↓

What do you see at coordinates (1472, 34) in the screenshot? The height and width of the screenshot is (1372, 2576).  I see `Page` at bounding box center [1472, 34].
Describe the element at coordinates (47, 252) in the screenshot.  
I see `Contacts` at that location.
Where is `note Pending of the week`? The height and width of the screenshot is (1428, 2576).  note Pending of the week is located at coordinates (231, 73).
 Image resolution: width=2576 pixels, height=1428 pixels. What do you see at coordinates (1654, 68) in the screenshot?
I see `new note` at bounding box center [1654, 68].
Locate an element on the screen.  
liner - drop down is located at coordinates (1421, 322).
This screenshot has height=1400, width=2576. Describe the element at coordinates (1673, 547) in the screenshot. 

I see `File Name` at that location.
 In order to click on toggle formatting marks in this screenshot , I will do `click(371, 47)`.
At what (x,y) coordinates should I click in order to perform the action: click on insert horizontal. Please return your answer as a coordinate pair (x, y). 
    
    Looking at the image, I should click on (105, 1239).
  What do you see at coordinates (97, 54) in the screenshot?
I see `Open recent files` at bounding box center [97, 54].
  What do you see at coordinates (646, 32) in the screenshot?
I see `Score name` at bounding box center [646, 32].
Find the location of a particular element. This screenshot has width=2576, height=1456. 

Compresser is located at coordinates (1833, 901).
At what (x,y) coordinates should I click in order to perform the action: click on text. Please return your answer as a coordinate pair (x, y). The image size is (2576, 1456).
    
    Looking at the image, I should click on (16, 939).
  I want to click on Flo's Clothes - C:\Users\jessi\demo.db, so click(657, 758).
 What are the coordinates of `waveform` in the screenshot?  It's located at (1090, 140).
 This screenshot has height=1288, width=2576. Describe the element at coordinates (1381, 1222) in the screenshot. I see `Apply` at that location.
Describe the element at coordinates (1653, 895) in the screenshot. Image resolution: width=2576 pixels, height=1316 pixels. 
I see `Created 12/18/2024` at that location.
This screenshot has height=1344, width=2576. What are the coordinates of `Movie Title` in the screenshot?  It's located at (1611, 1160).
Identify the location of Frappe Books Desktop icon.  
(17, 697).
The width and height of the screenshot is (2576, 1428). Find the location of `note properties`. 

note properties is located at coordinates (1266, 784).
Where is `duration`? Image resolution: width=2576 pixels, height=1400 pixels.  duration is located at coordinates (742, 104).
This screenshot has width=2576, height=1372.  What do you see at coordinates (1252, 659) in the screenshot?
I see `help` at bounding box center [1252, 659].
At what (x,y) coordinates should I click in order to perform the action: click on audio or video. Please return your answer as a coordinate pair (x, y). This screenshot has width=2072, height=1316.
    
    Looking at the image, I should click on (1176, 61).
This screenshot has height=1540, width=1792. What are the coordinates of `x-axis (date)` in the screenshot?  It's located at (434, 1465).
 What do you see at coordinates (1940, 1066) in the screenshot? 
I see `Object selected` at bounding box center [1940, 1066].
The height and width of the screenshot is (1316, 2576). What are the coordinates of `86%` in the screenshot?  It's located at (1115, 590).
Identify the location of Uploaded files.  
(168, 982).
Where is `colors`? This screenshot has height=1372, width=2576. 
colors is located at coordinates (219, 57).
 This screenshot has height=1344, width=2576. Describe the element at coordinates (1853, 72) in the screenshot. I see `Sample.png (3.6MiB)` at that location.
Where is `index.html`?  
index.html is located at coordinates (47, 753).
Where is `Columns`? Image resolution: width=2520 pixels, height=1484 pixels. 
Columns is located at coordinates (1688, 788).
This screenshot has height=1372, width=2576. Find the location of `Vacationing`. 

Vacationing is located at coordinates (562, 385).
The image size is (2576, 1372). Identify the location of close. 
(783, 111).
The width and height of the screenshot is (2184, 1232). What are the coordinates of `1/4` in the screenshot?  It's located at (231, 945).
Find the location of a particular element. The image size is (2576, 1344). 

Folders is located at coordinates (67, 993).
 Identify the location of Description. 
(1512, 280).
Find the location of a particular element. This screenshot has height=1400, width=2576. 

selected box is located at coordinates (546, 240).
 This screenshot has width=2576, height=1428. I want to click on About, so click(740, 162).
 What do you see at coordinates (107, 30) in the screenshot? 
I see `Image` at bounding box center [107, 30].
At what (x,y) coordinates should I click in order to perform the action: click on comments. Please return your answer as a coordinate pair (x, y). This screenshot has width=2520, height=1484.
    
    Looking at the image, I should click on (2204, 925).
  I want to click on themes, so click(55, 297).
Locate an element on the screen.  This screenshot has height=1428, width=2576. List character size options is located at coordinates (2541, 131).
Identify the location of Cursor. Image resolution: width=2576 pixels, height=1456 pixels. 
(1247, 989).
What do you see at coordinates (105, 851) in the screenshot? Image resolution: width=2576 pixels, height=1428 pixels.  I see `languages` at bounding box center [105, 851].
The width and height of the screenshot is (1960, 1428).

↑

Find every line above that contains the word "files" and copy each one out in full.

**Answer for this exercise:**
I see `Open recent files` at bounding box center [97, 54].
Identify the location of Uploaded files.  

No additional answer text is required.